Zenith Solar is working on this project along with a department at Ben Gurion University that specializes in solar energy projects. The
dishes used in the company’s pilot project are located at Kibbutz
Kvutzat Yavne, located on the country’s coastal plain, near the city
The collection “dishes” known as model Z20’s, resemble large, semi-flattened satellite communications dishes, and an area
containing 16 of these dishes will be able to generate at least half
of the total electricity needs of the entire community of 200 people.
Ron Segev, founder and CEO of Zenith Solor was quoted as saying that the new solar collection device will be able to collect and produce thermal as well as electrical energy at the same time.
Having an average of 330 days of sunlight per year has enabled Israel to be a pioneer developer of solar energy ever since the first solar water heaters were installed in 1949. From a scientific standpoint, the new system is referred to as DPV or concentrating photovoltaics.
Segev is working closely with BGU Professor Devid Faiman, who has been involved in solar energy projects at the university for years, and who invented the technology behind the company. The new collecting dish device will be able get at least 50% more energy from it in the form of hot water, which is derived from water used to cool the device.
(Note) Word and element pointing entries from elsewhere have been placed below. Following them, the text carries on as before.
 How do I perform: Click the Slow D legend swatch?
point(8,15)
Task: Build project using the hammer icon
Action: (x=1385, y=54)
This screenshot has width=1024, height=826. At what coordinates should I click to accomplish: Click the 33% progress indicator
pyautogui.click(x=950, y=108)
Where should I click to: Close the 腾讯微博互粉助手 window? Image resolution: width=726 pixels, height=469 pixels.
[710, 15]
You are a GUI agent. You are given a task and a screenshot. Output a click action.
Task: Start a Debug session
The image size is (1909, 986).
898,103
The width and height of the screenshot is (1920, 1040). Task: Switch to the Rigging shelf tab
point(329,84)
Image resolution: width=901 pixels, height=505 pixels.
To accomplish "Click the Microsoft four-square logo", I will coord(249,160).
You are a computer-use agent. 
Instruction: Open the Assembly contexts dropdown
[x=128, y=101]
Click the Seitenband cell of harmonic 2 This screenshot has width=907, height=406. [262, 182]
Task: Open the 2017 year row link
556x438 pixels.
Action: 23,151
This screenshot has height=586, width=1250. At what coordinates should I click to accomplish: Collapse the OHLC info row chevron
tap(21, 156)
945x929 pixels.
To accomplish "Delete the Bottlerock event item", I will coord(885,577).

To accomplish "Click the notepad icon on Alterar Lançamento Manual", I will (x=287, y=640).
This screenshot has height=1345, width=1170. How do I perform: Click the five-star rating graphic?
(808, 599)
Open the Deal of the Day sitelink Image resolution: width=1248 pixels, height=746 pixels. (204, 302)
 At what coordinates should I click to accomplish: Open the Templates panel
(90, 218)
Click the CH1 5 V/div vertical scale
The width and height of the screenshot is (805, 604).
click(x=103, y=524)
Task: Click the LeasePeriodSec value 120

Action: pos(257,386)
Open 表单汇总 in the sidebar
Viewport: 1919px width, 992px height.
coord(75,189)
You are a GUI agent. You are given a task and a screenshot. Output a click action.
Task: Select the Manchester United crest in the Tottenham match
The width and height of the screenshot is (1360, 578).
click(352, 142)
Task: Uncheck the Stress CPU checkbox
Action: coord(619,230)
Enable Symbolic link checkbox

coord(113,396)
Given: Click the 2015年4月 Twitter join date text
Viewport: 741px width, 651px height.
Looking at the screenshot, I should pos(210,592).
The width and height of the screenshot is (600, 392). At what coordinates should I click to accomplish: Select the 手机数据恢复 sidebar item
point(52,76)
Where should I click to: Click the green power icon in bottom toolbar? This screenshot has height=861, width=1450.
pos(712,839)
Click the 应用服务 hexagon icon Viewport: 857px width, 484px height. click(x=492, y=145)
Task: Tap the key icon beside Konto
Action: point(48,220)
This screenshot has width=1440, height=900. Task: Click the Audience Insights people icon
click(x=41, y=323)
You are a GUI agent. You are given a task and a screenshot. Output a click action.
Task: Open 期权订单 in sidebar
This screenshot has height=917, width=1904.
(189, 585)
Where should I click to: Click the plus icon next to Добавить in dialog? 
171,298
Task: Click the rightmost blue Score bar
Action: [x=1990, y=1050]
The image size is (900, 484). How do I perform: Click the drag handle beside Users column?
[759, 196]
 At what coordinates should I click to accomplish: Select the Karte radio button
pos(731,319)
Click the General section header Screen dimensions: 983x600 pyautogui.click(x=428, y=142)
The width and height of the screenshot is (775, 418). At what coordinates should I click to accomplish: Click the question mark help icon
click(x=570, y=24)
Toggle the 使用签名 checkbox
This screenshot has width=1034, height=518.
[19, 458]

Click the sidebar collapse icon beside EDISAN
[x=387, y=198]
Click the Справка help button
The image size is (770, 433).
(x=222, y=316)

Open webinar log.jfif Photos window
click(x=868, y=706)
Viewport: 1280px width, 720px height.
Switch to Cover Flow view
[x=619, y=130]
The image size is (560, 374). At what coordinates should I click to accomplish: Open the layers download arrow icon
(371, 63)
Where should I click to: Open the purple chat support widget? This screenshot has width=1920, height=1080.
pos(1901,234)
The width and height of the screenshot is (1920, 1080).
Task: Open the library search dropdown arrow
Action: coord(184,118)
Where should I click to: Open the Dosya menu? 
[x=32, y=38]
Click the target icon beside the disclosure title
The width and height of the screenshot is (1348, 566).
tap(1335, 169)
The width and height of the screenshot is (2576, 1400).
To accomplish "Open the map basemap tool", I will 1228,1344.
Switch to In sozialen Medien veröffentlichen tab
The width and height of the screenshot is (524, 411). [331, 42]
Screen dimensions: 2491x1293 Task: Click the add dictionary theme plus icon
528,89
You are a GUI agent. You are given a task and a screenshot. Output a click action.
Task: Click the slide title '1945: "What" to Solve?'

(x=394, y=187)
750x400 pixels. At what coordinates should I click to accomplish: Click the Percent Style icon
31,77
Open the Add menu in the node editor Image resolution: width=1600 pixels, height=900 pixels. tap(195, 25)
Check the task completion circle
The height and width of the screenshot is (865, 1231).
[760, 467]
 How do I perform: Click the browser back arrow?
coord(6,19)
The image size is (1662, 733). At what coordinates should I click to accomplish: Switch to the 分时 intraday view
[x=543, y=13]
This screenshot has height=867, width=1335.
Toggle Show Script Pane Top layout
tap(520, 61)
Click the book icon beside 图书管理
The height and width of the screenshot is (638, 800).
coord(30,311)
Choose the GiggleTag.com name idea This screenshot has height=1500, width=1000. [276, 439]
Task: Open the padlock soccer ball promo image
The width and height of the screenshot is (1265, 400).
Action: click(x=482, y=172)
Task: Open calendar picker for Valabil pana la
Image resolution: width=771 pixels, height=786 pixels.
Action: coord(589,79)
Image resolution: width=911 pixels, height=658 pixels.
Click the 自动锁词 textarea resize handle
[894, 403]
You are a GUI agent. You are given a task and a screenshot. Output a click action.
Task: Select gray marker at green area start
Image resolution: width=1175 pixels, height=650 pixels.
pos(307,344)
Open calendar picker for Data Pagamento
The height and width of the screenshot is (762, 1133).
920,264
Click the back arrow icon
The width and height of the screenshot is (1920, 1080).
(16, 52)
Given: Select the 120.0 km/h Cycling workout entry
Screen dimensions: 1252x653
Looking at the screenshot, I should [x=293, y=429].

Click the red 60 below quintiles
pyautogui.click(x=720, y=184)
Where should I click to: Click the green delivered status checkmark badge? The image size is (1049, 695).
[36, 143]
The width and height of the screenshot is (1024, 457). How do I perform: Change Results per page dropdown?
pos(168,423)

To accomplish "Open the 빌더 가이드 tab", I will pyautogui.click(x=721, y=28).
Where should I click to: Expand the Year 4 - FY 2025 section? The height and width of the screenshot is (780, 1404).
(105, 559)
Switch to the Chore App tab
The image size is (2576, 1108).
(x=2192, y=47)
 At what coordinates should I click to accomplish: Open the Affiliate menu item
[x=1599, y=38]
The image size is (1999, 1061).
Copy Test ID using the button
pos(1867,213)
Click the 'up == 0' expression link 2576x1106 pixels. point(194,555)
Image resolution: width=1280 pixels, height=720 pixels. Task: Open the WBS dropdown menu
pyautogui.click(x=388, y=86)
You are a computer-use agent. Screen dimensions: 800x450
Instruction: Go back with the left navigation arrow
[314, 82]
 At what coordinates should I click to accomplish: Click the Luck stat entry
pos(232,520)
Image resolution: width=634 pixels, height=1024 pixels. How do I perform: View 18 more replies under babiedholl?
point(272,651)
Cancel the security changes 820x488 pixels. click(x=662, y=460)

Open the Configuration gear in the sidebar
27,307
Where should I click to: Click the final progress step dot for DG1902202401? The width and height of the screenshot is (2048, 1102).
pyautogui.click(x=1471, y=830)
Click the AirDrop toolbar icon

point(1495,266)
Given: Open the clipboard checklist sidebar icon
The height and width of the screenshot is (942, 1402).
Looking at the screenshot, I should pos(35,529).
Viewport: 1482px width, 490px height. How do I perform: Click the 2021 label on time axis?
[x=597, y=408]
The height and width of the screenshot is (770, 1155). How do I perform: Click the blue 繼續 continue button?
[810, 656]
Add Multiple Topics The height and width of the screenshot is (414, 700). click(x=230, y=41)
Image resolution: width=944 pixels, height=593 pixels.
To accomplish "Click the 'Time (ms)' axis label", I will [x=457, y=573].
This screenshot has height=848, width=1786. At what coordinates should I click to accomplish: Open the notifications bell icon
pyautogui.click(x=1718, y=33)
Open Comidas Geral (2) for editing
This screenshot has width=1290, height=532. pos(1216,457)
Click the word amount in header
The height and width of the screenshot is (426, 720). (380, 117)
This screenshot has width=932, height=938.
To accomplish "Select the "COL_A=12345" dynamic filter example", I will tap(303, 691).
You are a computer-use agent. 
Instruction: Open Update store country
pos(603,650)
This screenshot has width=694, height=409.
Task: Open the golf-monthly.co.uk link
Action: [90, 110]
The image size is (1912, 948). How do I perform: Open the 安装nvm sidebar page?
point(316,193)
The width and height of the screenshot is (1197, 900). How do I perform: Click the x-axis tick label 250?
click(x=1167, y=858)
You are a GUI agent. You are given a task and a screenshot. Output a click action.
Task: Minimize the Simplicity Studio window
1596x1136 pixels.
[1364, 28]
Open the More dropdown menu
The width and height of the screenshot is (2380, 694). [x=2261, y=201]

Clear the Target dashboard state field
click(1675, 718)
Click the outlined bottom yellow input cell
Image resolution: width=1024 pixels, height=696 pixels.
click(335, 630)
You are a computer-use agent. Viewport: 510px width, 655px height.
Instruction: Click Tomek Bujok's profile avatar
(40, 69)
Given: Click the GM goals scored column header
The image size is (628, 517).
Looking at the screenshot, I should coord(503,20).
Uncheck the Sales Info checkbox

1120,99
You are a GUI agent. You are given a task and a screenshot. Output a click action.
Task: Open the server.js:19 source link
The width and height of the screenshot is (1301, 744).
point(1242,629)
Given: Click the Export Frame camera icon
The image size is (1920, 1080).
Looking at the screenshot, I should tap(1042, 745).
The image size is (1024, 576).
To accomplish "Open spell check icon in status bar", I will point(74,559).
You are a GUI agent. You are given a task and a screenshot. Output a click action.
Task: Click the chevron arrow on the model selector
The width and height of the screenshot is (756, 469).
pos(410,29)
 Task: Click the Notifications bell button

Once the device is in operation, it will only require maintenance
costs since no fuel is needed. It will also work in places where less
sunlight is normally available. Faiman and Segev hope to be able to
sell the device to countries like the USA where large areas in the
southwest have sunlight for much of the year.
Israeli President, Shimon Peres, spoke at an inauguration for the
project, saying that this kind of energy method will reduce the
dependence on fossil fuels as well as the countries which supply them, often sponsors of terrorism.